Your task: In the material below, the lines from the one containing "Click the UP=240/26" through the one containing "Task: Click the blue" are to be given again exactly, ends included, and no others.

Data for the task:
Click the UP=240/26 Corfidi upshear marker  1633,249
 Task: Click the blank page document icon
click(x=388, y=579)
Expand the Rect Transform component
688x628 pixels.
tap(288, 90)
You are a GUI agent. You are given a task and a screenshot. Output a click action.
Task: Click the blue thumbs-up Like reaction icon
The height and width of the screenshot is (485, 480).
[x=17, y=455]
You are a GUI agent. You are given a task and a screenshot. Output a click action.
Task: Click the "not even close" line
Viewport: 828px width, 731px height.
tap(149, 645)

---

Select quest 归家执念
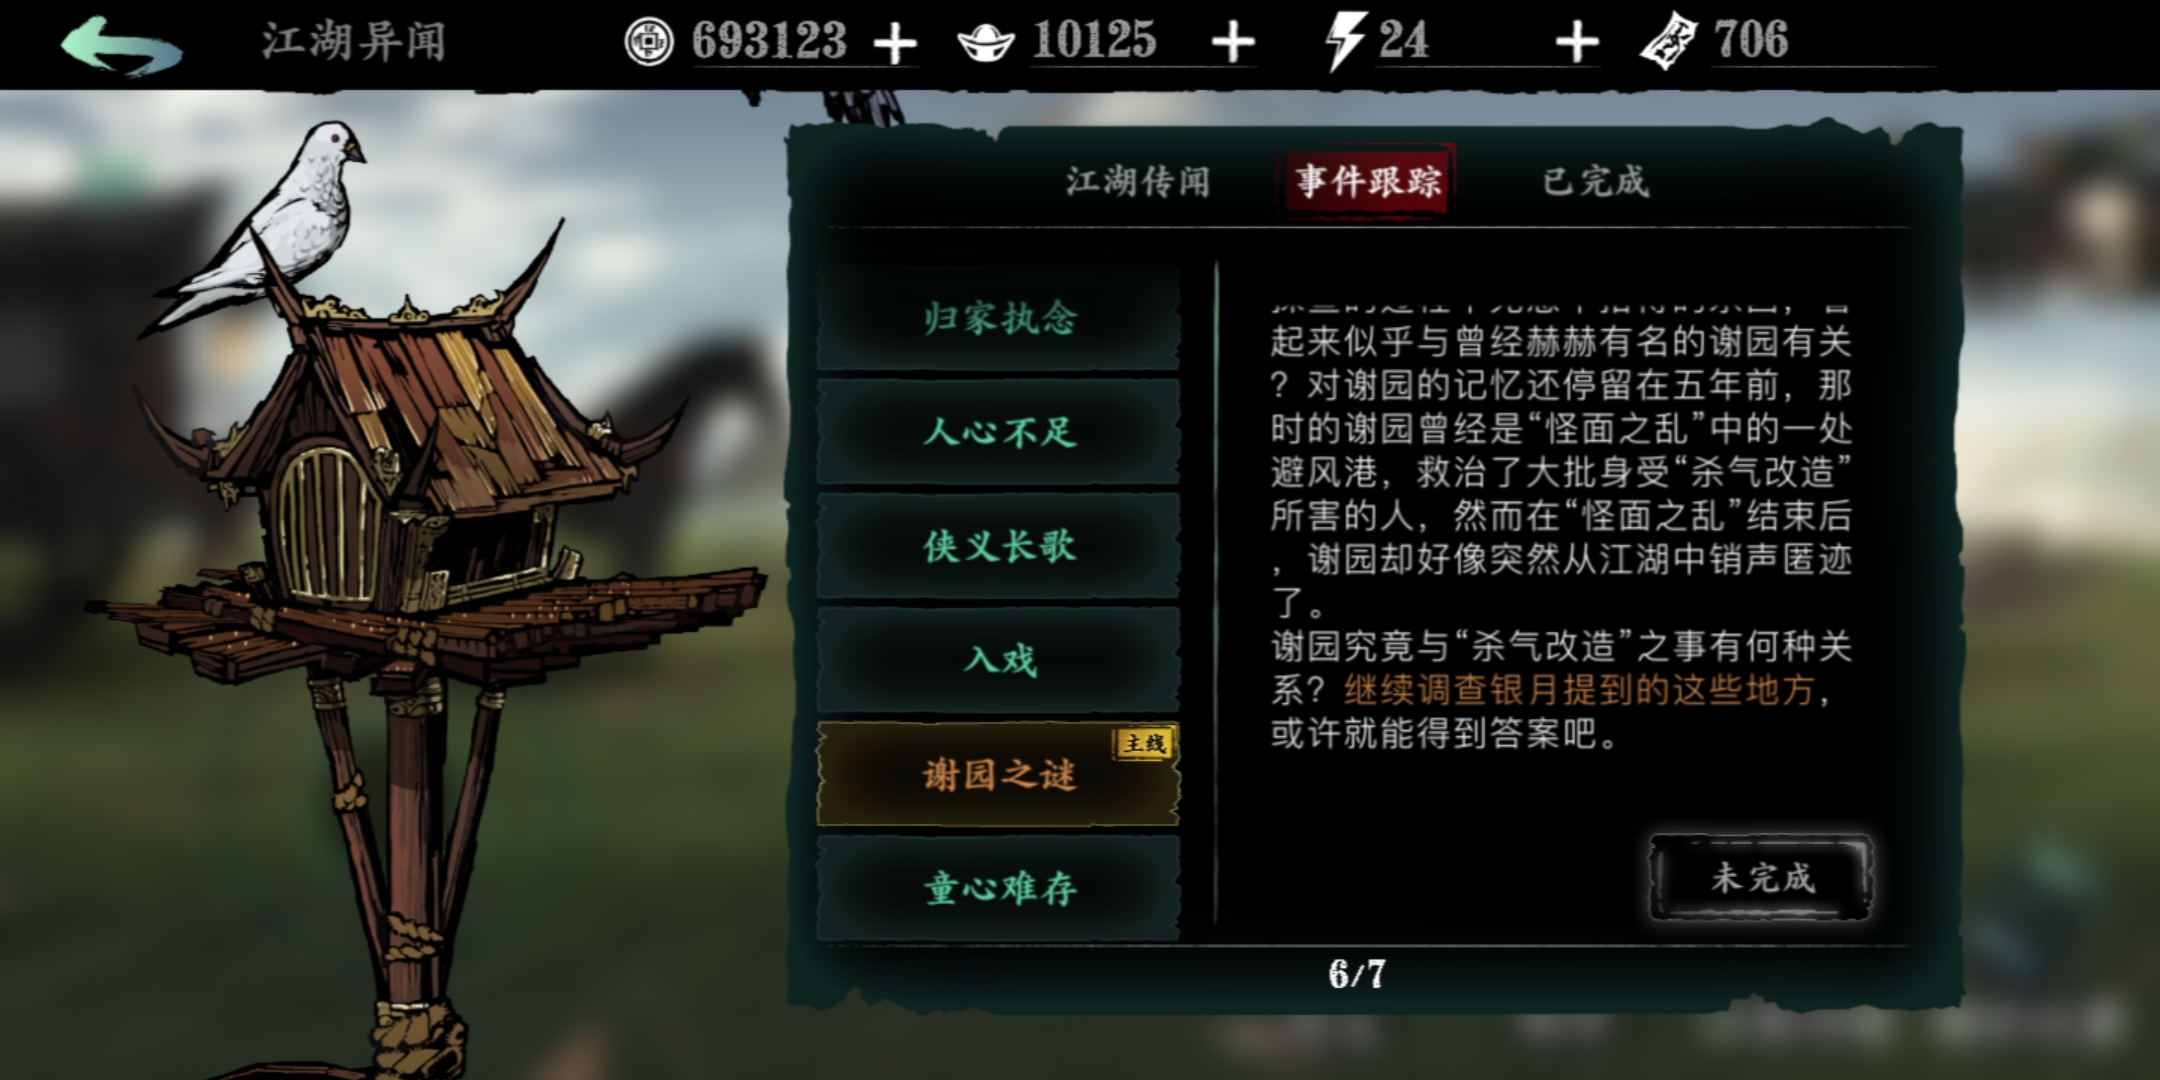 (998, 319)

Response to this exercise:
Click the UP=240/26 Corfidi upshear marker  1633,249
 Task: Click the blank page document icon
click(x=388, y=579)
Expand the Rect Transform component
688x628 pixels.
tap(288, 90)
You are a GUI agent. You are given a task and a screenshot. Output a click action.
Task: Click the blue thumbs-up Like reaction icon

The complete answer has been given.